(Aim of the task):
Within the material below, transcribe exactly the lines from the one holding "Given: Click the" through the one holding "The image size is (1028, 1621).", keeping both ends and skipping the rest.

(Data to process):
_ _ _

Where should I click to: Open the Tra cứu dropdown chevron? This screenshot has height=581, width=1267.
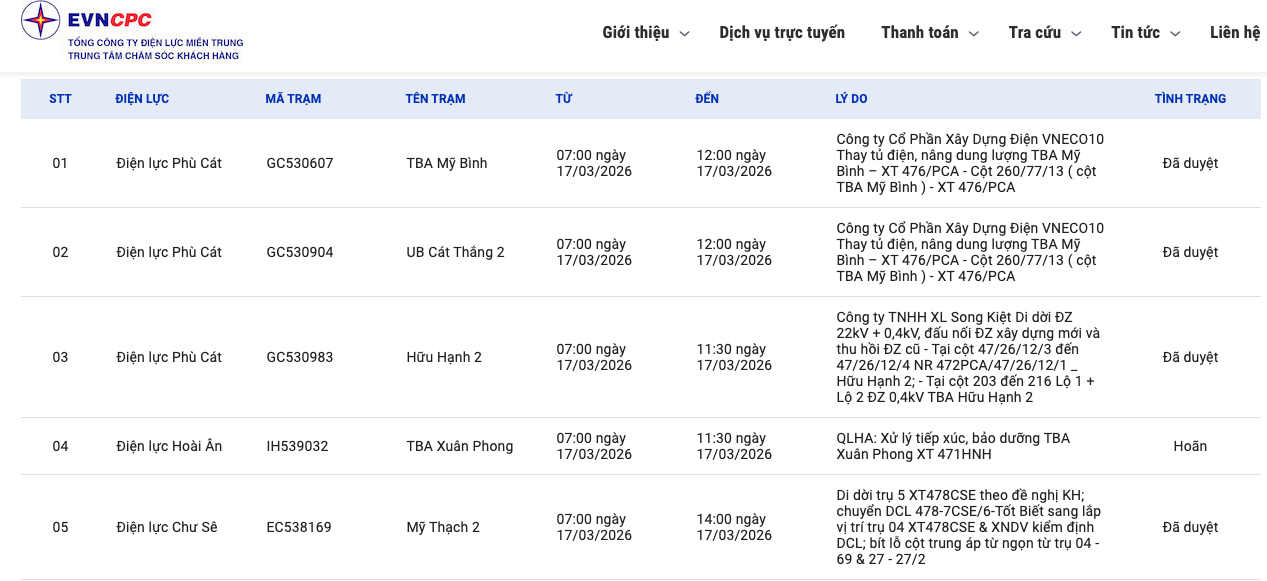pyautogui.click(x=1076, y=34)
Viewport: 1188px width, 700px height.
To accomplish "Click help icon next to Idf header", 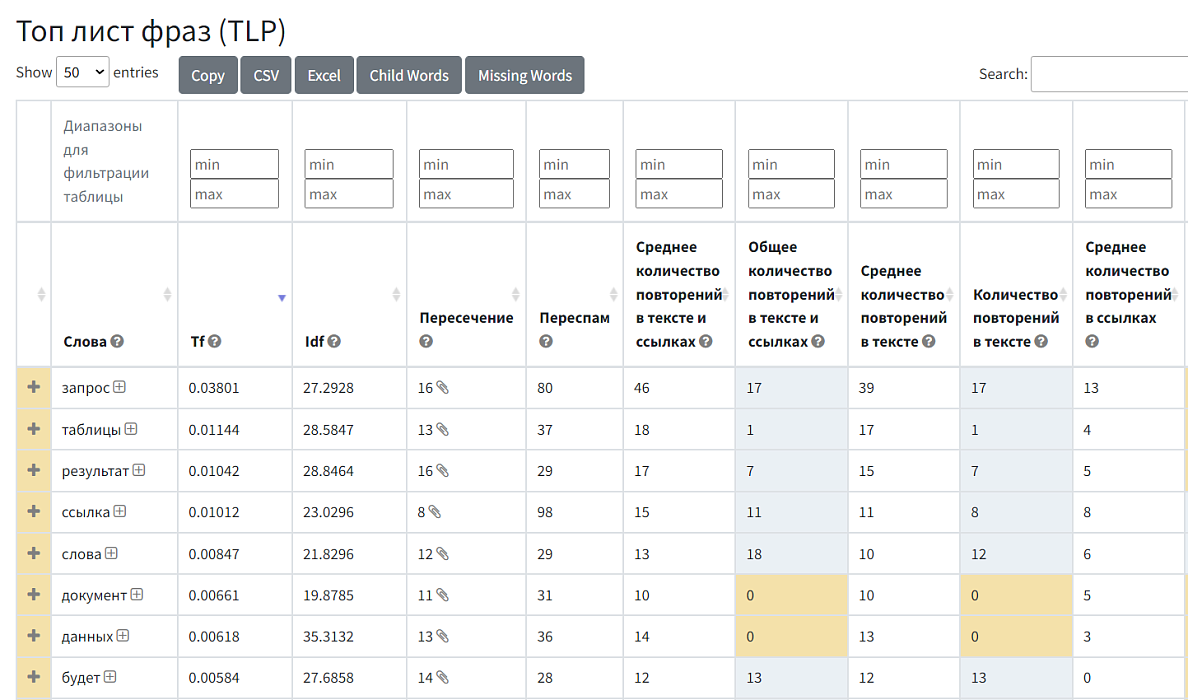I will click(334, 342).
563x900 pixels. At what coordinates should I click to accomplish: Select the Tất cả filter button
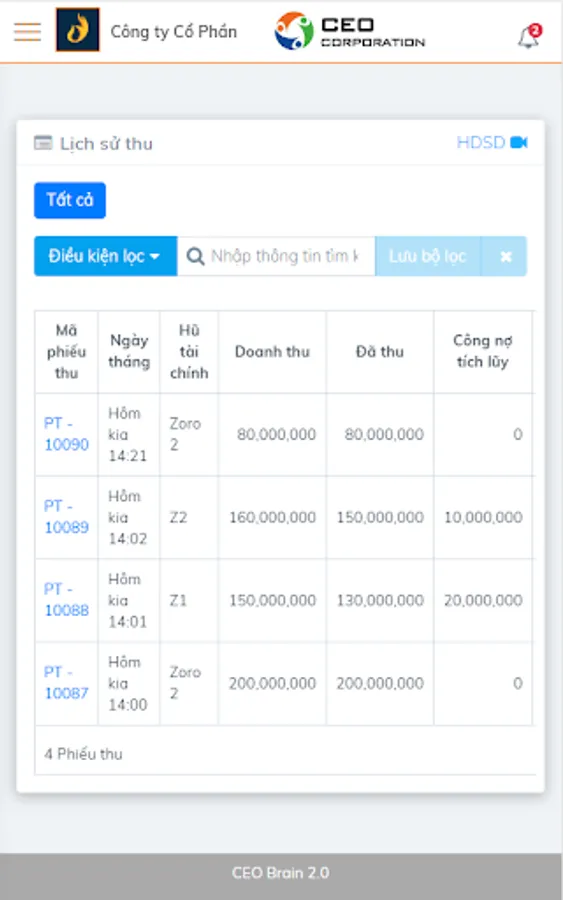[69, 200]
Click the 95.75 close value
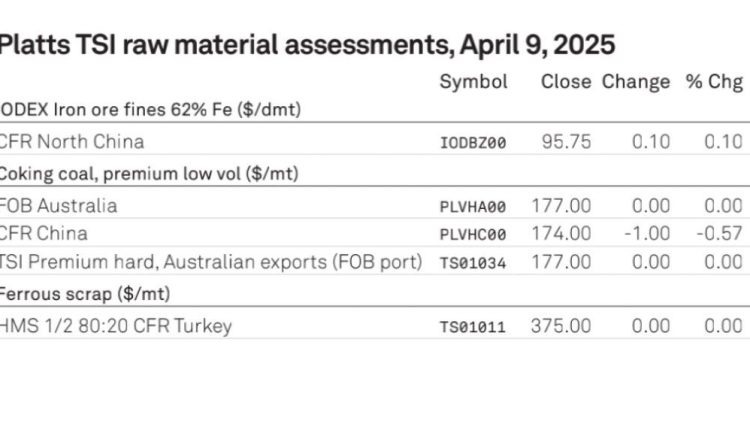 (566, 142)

_ _ _

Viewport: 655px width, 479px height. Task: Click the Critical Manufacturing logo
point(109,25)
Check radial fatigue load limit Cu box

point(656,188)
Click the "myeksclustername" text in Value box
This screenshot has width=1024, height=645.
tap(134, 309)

_ _ _

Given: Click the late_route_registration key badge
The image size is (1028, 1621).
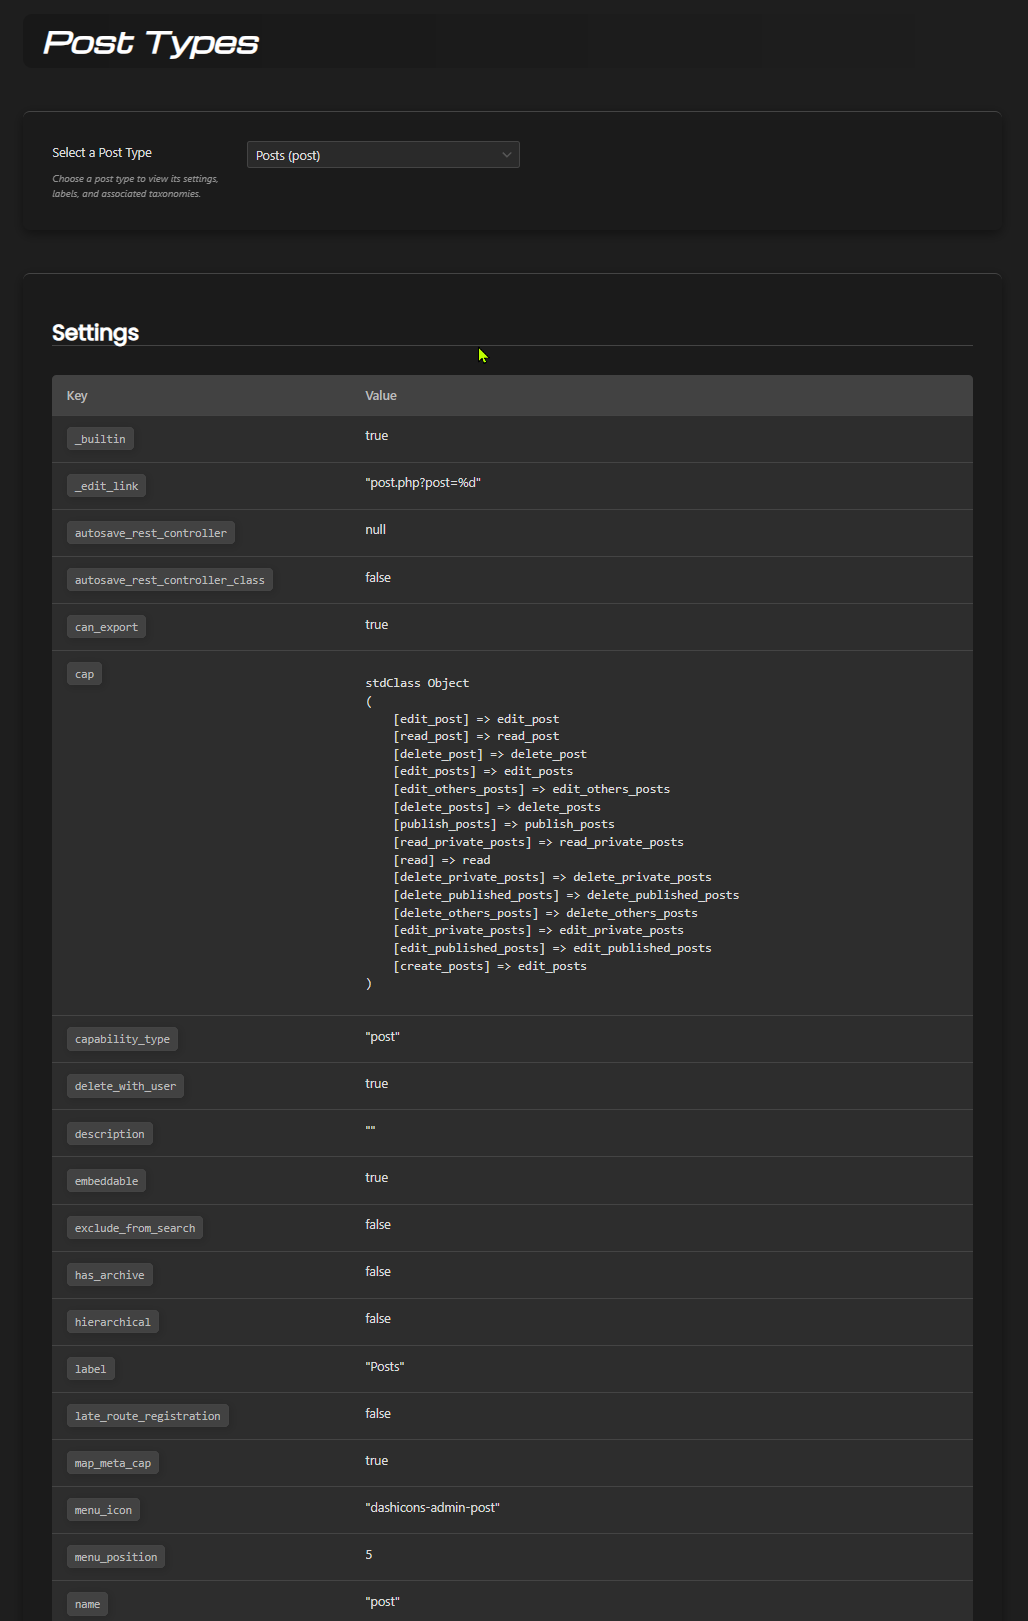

_ _ _

(Answer space):
Given: Click the late_route_registration key badge
The image size is (1028, 1621).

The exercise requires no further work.